▶ EXERCISE AIM: Among the entries below, find the line with "This screenshot has height=361, width=644." and the line with "This screenshot has width=504, height=445.". Return exactly those lines and every line between them, but no pictures.

▶ EXTRACTED DATA:
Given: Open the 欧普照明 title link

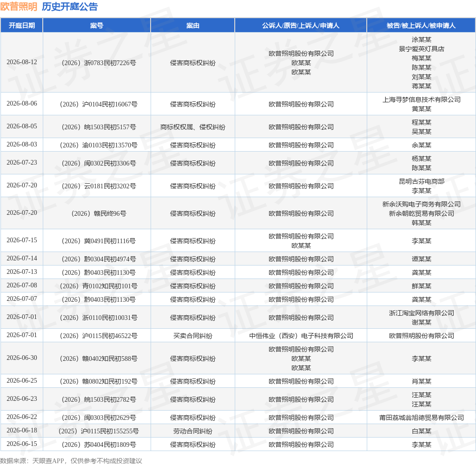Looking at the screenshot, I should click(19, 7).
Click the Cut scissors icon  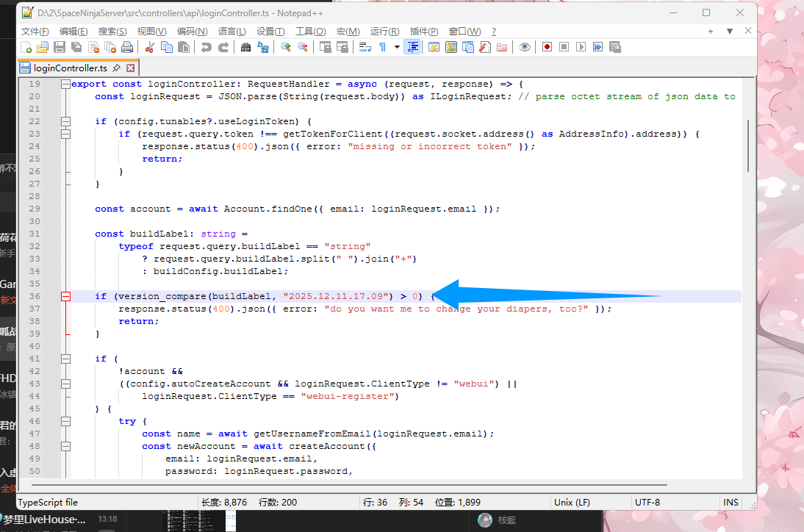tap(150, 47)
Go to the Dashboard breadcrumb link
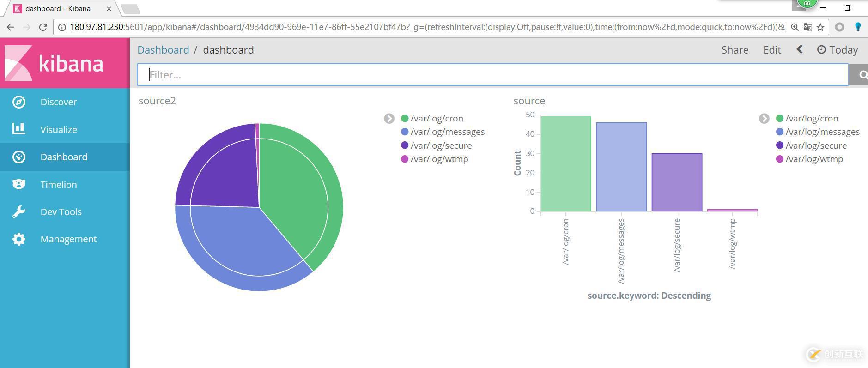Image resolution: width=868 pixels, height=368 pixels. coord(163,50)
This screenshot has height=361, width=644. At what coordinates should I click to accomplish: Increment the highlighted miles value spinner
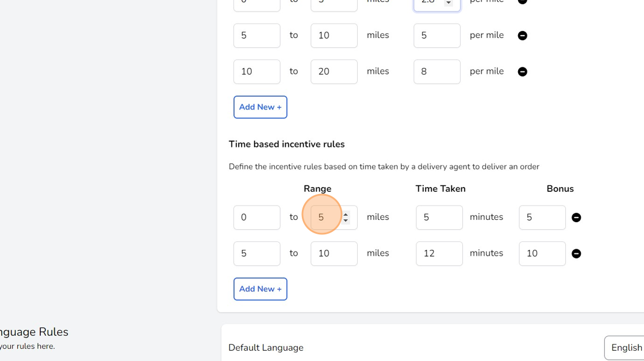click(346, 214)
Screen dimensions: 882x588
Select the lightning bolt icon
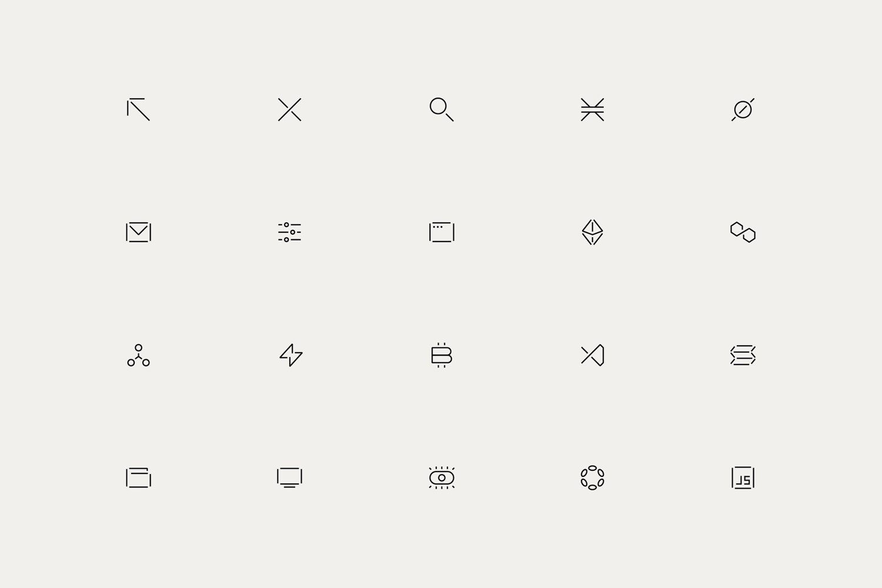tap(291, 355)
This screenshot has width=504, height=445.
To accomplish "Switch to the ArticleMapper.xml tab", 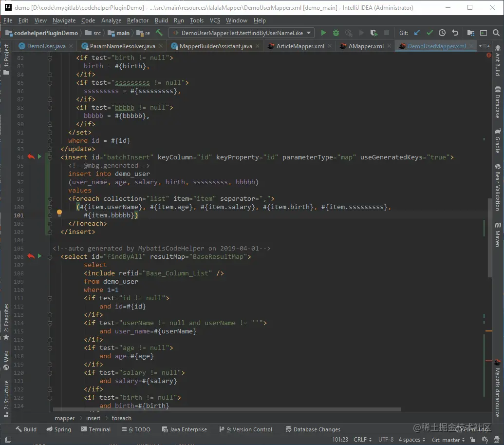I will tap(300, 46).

▶ SOLUTION TO THIS EXERCISE:
This screenshot has height=361, width=644. At what coordinates should I click to accomplish: Increment the highlighted miles value spinner
click(346, 214)
Screen dimensions: 882x588
Select the lightning bolt icon
tap(291, 355)
This screenshot has width=504, height=445.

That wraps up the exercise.